(Stored data entries)
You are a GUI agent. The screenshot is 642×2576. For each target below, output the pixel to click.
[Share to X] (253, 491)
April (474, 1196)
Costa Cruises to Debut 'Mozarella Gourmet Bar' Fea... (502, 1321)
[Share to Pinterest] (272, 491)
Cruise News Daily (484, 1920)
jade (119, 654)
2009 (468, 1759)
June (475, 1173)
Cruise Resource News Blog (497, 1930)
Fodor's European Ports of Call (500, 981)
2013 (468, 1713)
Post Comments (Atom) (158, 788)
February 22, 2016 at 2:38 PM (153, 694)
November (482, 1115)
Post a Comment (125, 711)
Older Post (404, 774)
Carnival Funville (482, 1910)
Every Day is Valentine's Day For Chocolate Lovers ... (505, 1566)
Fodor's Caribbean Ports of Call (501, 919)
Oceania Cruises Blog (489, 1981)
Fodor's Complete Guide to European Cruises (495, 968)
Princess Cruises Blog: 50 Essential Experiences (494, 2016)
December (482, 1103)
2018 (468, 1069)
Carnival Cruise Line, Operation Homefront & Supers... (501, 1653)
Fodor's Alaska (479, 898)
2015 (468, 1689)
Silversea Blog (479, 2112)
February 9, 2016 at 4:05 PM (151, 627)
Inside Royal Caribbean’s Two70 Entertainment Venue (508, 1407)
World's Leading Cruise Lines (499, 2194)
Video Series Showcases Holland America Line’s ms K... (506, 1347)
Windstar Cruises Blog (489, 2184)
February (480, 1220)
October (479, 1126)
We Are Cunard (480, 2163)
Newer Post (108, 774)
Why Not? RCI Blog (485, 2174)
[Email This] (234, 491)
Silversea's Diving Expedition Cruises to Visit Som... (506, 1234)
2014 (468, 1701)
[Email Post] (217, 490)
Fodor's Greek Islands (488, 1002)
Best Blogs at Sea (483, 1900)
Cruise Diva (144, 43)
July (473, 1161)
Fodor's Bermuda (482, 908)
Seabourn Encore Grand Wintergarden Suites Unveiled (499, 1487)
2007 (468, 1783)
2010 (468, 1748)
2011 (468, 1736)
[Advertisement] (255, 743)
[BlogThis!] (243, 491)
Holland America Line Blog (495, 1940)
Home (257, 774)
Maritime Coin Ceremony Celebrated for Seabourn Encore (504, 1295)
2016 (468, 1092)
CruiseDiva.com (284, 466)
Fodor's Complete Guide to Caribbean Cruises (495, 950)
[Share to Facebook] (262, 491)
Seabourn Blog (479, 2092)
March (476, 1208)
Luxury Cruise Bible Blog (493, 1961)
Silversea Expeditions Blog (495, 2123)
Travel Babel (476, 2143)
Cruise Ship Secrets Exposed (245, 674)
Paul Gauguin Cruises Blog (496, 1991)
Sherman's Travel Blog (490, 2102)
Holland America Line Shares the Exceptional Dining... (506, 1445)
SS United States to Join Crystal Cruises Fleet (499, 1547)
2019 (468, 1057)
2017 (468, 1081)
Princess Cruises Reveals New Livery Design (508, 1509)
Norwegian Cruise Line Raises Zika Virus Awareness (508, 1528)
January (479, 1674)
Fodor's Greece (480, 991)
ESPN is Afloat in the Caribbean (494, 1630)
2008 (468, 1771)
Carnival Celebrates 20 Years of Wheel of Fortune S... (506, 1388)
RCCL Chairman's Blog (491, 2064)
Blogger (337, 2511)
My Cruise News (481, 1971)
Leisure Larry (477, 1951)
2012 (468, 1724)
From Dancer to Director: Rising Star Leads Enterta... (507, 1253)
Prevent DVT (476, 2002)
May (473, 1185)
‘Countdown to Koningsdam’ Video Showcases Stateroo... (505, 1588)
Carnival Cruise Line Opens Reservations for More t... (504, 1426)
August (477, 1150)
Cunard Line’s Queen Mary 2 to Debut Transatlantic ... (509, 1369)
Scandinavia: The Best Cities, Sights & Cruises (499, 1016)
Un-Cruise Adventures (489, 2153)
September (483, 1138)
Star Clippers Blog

--

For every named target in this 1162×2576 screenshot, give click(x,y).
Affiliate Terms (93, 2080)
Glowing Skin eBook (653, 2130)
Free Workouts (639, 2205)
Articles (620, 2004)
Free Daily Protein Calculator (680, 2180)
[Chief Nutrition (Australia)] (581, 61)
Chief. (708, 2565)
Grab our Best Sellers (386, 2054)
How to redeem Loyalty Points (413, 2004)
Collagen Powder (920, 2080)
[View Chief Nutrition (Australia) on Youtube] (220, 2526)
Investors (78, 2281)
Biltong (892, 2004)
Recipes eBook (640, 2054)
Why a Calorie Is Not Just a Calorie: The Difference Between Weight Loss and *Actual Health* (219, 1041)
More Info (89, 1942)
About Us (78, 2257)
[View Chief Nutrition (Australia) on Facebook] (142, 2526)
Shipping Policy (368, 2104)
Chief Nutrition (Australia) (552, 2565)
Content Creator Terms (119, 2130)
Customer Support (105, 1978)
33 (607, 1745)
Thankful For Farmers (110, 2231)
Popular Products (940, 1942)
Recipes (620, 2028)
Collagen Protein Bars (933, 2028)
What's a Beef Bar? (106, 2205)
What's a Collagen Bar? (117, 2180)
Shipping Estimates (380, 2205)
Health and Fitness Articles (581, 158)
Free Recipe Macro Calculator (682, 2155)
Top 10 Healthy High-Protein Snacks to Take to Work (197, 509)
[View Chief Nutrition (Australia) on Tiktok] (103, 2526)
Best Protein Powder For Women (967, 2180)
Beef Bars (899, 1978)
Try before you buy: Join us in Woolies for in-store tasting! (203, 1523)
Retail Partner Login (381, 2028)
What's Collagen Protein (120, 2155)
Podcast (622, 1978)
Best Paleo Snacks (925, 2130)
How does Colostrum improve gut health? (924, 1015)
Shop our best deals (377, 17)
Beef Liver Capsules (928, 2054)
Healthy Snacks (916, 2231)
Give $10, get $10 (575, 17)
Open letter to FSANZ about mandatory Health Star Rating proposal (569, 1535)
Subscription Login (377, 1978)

What is expected → Among the lines above, find the ones containing "Shipping" and copy them.

Response to this exercise →
Shipping Policy (368, 2104)
Shipping Estimates (380, 2205)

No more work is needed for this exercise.